Portfolio
Bio
Allison Baker earned her MFA in Sculpture from the Rhode Island School of Design, a BFA in Sculpture and BA in Gender Studies from Indiana University.
Her work investigates hegemonic femininity as a site of transgression and resistance with tongue planted firmly in cheek where she deploys irony and the abject in order to make space to ponder the soul crushing banalities of what many might term “women’s work.” It’s funny (hopefully) but funny with a serrated edge.
Allison clawed her way into higher education with a thesaurus and words she cannot pronounce; currently, she is an Associate Professor of Sculpture and Studio Art at Hamline University where she tries to impart some knowledge of finesse, persuasion, and manual labor.

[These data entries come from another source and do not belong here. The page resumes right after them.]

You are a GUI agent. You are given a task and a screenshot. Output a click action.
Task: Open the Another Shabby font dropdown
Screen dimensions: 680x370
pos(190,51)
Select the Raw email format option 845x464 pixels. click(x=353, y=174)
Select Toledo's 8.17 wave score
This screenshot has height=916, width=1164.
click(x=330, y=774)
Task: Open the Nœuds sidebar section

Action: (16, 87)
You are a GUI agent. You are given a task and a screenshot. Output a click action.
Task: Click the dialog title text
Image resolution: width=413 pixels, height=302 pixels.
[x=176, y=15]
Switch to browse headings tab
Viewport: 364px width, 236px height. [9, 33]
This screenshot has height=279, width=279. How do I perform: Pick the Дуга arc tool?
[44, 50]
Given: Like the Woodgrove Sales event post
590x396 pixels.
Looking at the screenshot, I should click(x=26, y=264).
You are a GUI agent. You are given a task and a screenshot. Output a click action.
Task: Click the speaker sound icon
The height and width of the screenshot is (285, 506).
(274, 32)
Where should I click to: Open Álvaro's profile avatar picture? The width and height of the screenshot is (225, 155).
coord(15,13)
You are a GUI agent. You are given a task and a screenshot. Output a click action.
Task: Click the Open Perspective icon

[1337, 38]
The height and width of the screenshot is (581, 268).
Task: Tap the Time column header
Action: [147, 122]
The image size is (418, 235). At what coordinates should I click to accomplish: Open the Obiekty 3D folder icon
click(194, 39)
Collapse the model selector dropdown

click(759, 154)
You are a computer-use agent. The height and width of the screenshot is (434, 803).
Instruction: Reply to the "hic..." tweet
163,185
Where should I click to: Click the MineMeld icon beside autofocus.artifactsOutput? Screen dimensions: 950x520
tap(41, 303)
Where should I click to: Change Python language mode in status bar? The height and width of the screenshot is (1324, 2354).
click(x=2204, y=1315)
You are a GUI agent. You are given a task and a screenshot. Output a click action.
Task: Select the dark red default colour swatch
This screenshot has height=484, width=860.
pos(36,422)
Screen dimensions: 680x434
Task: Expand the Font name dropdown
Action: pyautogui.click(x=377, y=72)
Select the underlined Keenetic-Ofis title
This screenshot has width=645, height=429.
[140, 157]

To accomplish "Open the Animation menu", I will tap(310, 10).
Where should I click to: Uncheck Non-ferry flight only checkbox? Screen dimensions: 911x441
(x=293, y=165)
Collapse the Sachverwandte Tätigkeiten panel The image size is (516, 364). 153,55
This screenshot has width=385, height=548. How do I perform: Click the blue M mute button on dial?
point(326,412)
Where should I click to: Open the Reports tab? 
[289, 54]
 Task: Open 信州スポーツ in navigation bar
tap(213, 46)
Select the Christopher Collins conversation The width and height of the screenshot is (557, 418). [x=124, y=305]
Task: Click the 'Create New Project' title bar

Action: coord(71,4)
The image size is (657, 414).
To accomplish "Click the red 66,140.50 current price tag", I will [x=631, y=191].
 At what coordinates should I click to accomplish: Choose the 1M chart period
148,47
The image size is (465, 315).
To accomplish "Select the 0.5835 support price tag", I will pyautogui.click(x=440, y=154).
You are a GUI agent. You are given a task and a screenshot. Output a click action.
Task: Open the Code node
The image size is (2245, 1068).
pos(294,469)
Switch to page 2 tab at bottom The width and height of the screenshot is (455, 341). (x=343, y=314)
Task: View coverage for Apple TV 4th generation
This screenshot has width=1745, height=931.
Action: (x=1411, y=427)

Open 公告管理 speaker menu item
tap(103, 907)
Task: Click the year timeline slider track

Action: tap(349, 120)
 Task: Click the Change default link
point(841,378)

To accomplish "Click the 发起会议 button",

Allison has exhibited nationally and internationally including at the CICA Museum in South Korea, Zverev Centre of Contemporary Art in Moscow, the Knockdown Center in New York, and Franconia Sculpture Park where her work is currently exhibited. Allison is passionate about inclusion and equity in sculpture and has presented on “Pedagogies on Inclusion” at the ICCCIA and NCCIAP.
Statement
My creative research is firmly rooted in feminist scholarship; my goal is to actualize abstract theoretical concepts as tangible objects and experiences mediated and documented through sound and video to push the boundaries of both academic research and public education in our precious post-digital moment. Utilizing sculpture, video, new media, and medical narrative of “environmental illness” to examine the competing scientific paradigms that currently, but contradictorily, define and govern the “health” and “normalcy” of our post-digital bodies and homes. Sculptural feminist praxis (specifically, the abject) reveals what our previously considered “safe” and “sterile” domestic spaces, objects, and bodies really are: Semi-monstrous organic communities, of which “we” are only one tiny, post-human part. A thematic subtext of my work revolves around cleaning, caregiving, and labor. I’ve been unintentionally making work about class and gendered poverty from a position of lived experience. Not with a laser focused clarity or awareness of my intentions and material choices but from within what Bourdieu would call a subordinated position as “the working-class ‘aesthetic’ is a dominated aesthetic,” because I’m trailer trash that likes shiny things and trashy things and nacho cheese.